The simpler this policy is, the easier it is to govern. UniRoute supplies the theory that your simple policy approximates the optimal rule and generalizes to new LLMs.

3.4 Guardrails, verifiers, fallbacks

  • Pre-filters: PII, PHI, and unsafe class detection.
  • Verifiers: Structure, policy, or math checks for high-risk clusters.
  • Dual inference: Run two models and reconcile for a small fraction of sensitive flows.
  • Escalation: If a verifier fails or confidence is low, escalate to a stronger model or human in the loop queue.

These hooks integrate cleanly with the agent mesh patterns I outlined in “Cognitive Browsing” with planner, solver, and critic with zero-trust boundaries and explicit capability tokens.

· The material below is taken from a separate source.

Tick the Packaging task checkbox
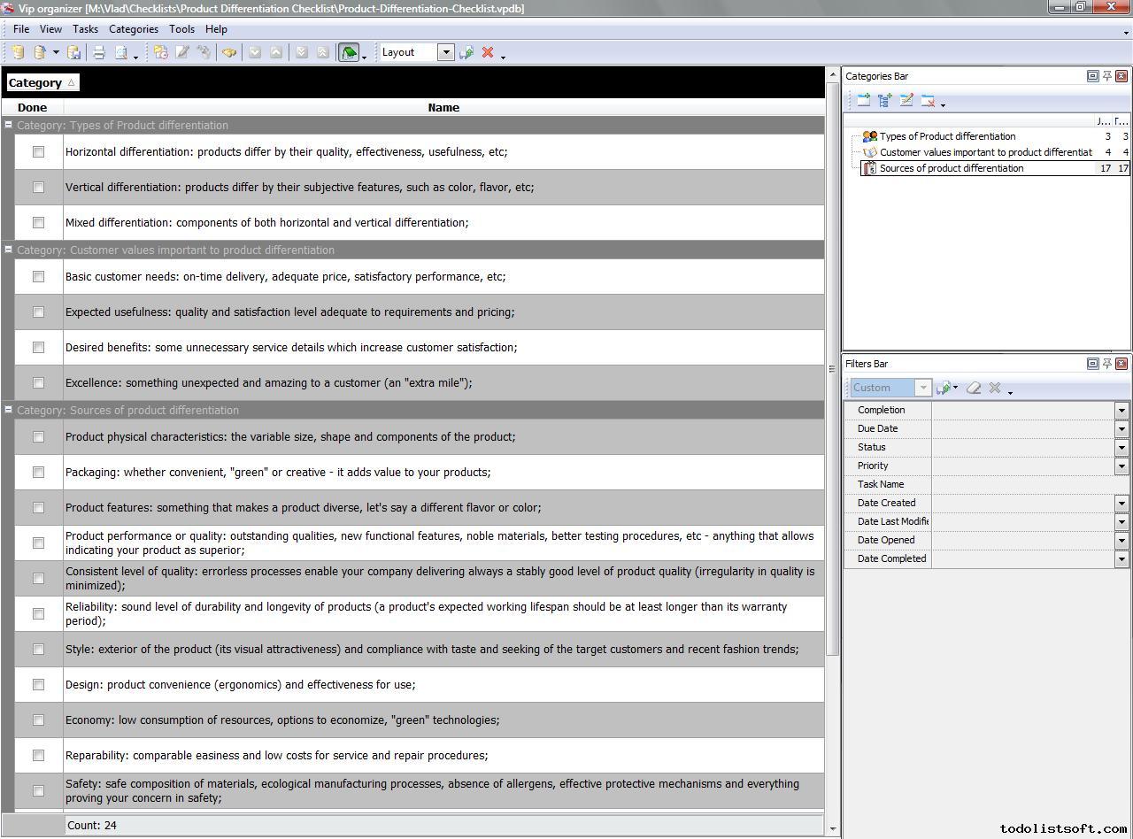Screen dimensions: 1133x839 point(38,473)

3.5 Observability and drift

Build two dashboards:

  • Cognition Spend: Dollars and latency by cluster. Savings versus a single-model baseline.
  • Quality Coverage: Pass/fail by cluster and model over time. Alerts for distribution shift and model behavior drift.

Feed hard cases back into the map. Promote new sub-clusters when they become common. This continuous improvement loop is exactly how the SLM position paper recommends evolving an SLM-first stack.

3.6 Tooling and interfaces

Keep it boring:

  • A reliable embedding model for the map.
  • Simple K-Means clustering.
  • A small registry with cluster centroids, model vectors, and policy thresholds.
  • A router API: route(prompt, context) → {model, rationale}.

In my Blueprint piece, I called this a brokerage layer—a service that picks the right model by task complexity, budget, and compliance tier. That’s still the move.

Section 4 — What leaders get, immediately

4.1 Enterprises: predictable savings, fewer fires

CIOs and CDOs get a forecastable way to drop unit costs while holding quality. Procurement improves too: evaluate a new vendor by computing its vectors on your representative set and see exactly where it fits. The story becomes clusters and volumes.

4.2 Federal and public sector: auditability and policy fit

Mandates around privacy, fairness, accessibility, and security are non-negotiable. Routing lets you enforce policy per cluster, confine sensitive flows to approved models, and log every decision. The audit trail becomes straightforward. In “Business to Agents,” I emphasized sector-specific governance and air-gapped or local inference where required; the router is the control plane that makes those rules executable.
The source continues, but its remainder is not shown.